### DOCUMENT PASSAGE

By Fr. Ian Ker
Fr. Ian Ker is the leading expert on the life and works of John Henry Newman. He is the author of several books, including Mere Catholicism.
The original chosen people offered up two kinds of sacrifice: holocausts in which the entire animal was offered to God, and “peace offerings” in which only a choice part of the victim was offered to God, while the remainder provided a banquet for the offerer and his friends and family. In the latter kind of sacrifice, the sharing of the animal by God and human beings established a sort of communion between them. In what sense can the Eucharist be a sacrifice when no killing takes place? And how can Catholics identify the Eucharist with the sacrifice which took place on the Cross? After all, Jesus’ recorded words only speak about a memorial—“Do this in remembrance of me” (Luke 22:19).

### INFORMATION SUPPLIED
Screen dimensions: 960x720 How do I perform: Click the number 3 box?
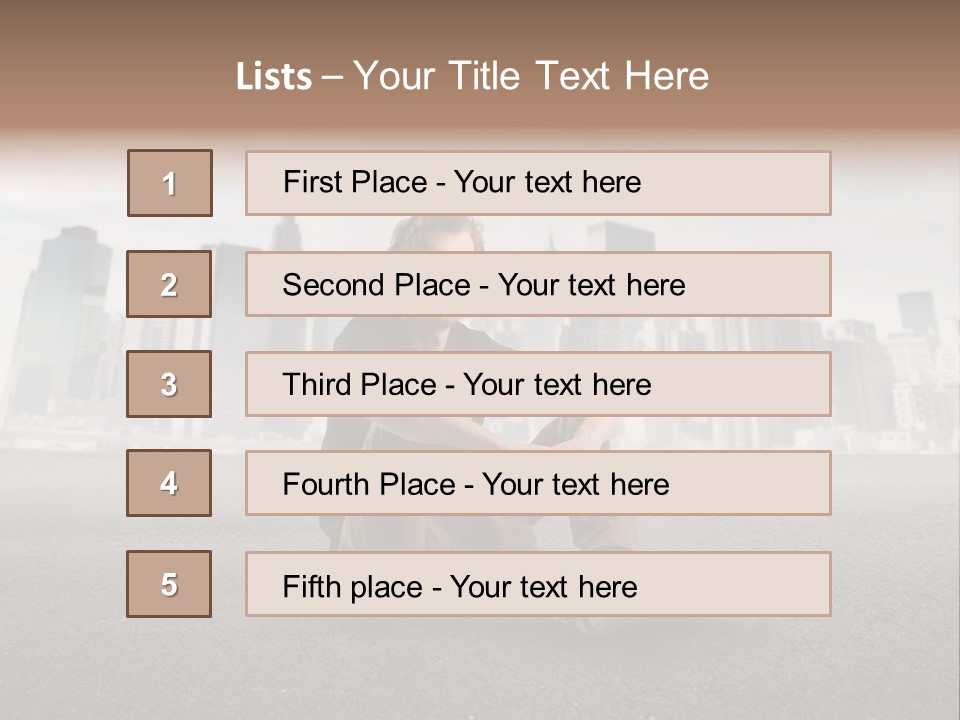point(169,384)
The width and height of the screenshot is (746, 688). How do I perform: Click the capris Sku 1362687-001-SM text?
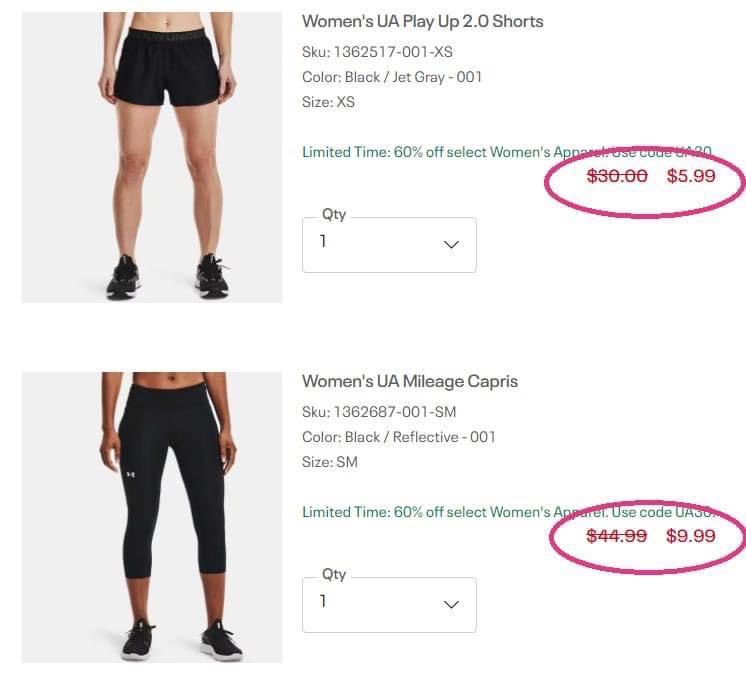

### PROBLEM SET
1. Reproduce the stretch of the Eucharist passage from "By Fr. Ian Ker" through "including Mere Catholicism.".
2. According to the Eucharist passage, what was offered to God in a holocaust?
The listing is not needed for this work.

### WORKED ANSWERS
1.
By Fr. Ian Ker
Fr. Ian Ker is the leading expert on the life and works of John Henry Newman. He is the author of several books, including Mere Catholicism.

2. The entire animal was offered to God.